◆ **练习说明**: 把美元问题访谈中从“我们并不控制美元汇率,某种意”到“交易货币,因为它方便、实用。”的文字原样誊写下来,首尾两处都包括在内。

◆ **选段**:
沃尔克:美国和国际货币体系应尽的责任是,必须维持美国经济的稳定,特别是维持美元价位的稳定,量化宽松就是我们企图稳定经济的表现,只有经济稳定了,币值才可能稳定。某种意义上,量化宽松也是在间接稳定美元。
我们并不控制美元汇率,某种意义上说,是其他国家控制了我们的汇率,因为中国买了相当于1万亿美元的国库券;而中国现在有2.5万亿美元外汇储备,日本有1万亿美元。美国欠了一大笔赤字,都是跟中国、日本、中东国家借来的。
因为中国持有太多美元,这对美国来说是个变数,中国手上的美元,其实就限制了美国对美元的主动权,我们对那一部分的美元没有话语权,这就是中国对美元的控制能力。
为了稳定美元,中国对自己的货币政策做出了各种管制,但是看看欧洲的情况,欧洲一样险峻,但是希腊没有办法针对自己的货币政策做出保护限制、德国也没有,因为他们都用欧元。
《财经》:所以您认为中国是美元币值变动的因素之一?
沃尔克:非常重要的因素。
人民币机遇
“除非中国已经决定要成为亚洲的货币枢纽,人民币才有机会”
《财经》:即使人民币是封闭的,中国在货币市场的重要性也增强了?
沃尔克:你看看中国有多少万亿的钱?已够大了,巨大的经常账户盈余、巨大的投资、高速的成长、强大的对外扩张
《财经》:不过也有人提出替代货币的思想,例如世界银行行长佐立克提出用五种主要货币(美元、欧元、日元、英镑、资本项下开放的人民币)作为国际通货,中国人民银行行长周小川也提出过超货币,您怎么看?
沃尔克:这需要很长的辩论。如果要走向全球化,我认为这个世界需要单一货币,但是我们不可能真的全都用同一种货币,所以大家把美元作为交易货币,因为它方便、实用。

数据集行
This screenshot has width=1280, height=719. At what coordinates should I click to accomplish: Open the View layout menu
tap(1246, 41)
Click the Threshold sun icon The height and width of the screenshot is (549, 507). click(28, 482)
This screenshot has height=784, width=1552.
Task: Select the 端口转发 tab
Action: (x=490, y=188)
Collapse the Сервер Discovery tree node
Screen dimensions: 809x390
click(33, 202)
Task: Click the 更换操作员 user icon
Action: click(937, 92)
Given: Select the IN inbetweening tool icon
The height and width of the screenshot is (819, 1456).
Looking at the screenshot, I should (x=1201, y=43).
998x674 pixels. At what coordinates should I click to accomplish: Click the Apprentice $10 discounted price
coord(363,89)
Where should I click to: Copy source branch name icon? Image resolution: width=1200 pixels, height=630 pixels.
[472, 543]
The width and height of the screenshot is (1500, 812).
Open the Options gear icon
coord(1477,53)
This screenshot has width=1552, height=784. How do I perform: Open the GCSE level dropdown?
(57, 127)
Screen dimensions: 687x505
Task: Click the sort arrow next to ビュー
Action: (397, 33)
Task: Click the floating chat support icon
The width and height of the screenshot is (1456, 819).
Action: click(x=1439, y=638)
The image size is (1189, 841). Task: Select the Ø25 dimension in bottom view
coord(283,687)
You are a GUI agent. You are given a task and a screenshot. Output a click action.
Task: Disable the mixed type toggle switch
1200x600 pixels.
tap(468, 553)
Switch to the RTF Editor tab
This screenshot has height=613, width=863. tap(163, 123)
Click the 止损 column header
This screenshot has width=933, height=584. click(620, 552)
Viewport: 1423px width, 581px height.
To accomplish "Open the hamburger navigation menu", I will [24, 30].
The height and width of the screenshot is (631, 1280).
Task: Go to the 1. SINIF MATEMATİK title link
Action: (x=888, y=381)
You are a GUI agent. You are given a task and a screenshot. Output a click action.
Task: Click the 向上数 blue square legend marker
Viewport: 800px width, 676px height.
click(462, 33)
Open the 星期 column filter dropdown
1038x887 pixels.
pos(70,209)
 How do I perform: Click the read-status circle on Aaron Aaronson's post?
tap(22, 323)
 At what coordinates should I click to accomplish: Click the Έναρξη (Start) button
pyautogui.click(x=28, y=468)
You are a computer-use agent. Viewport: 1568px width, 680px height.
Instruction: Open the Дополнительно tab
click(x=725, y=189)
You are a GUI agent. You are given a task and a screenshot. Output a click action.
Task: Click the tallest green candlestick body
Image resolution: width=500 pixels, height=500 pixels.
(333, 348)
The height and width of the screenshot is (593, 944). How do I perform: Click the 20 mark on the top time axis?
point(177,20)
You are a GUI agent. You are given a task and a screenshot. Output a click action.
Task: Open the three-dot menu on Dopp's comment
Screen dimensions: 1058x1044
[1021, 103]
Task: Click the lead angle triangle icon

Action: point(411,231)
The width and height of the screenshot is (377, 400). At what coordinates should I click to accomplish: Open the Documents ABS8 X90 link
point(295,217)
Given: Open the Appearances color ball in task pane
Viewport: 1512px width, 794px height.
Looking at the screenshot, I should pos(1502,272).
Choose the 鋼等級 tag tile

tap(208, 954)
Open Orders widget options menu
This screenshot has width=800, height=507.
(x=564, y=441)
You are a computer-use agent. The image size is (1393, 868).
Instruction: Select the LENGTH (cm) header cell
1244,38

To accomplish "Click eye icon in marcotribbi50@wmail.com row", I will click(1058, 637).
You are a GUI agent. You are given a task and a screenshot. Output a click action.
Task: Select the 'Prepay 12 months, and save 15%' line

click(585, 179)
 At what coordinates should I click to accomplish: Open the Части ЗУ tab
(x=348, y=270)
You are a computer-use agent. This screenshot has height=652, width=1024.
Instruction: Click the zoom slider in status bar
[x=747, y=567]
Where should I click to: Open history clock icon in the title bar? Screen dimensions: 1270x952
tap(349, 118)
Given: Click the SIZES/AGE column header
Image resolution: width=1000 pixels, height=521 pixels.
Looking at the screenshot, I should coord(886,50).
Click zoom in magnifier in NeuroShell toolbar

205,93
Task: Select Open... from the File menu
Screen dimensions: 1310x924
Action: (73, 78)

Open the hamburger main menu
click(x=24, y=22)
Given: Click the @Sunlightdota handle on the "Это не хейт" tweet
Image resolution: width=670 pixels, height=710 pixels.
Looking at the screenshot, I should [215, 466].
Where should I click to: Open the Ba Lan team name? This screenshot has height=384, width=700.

◆ **输出结果**:
我们并不控制美元汇率,某种意义上说,是其他国家控制了我们的汇率,因为中国买了相当于1万亿美元的国库券;而中国现在有2.5万亿美元外汇储备,日本有1万亿美元。美国欠了一大笔赤字,都是跟中国、日本、中东国家借来的。
因为中国持有太多美元,这对美国来说是个变数,中国手上的美元,其实就限制了美国对美元的主动权,我们对那一部分的美元没有话语权,这就是中国对美元的控制能力。
为了稳定美元,中国对自己的货币政策做出了各种管制,但是看看欧洲的情况,欧洲一样险峻,但是希腊没有办法针对自己的货币政策做出保护限制、德国也没有,因为他们都用欧元。
《财经》:所以您认为中国是美元币值变动的因素之一?
沃尔克:非常重要的因素。
人民币机遇
“除非中国已经决定要成为亚洲的货币枢纽,人民币才有机会”
《财经》:即使人民币是封闭的,中国在货币市场的重要性也增强了?
沃尔克:你看看中国有多少万亿的钱?已够大了,巨大的经常账户盈余、巨大的投资、高速的成长、强大的对外扩张
《财经》:不过也有人提出替代货币的思想,例如世界银行行长佐立克提出用五种主要货币(美元、欧元、日元、英镑、资本项下开放的人民币)作为国际通货,中国人民银行行长周小川也提出过超货币,您怎么看?
沃尔克:这需要很长的辩论。如果要走向全球化,我认为这个世界需要单一货币,但是我们不可能真的全都用同一种货币,所以大家把美元作为交易货币,因为它方便、实用。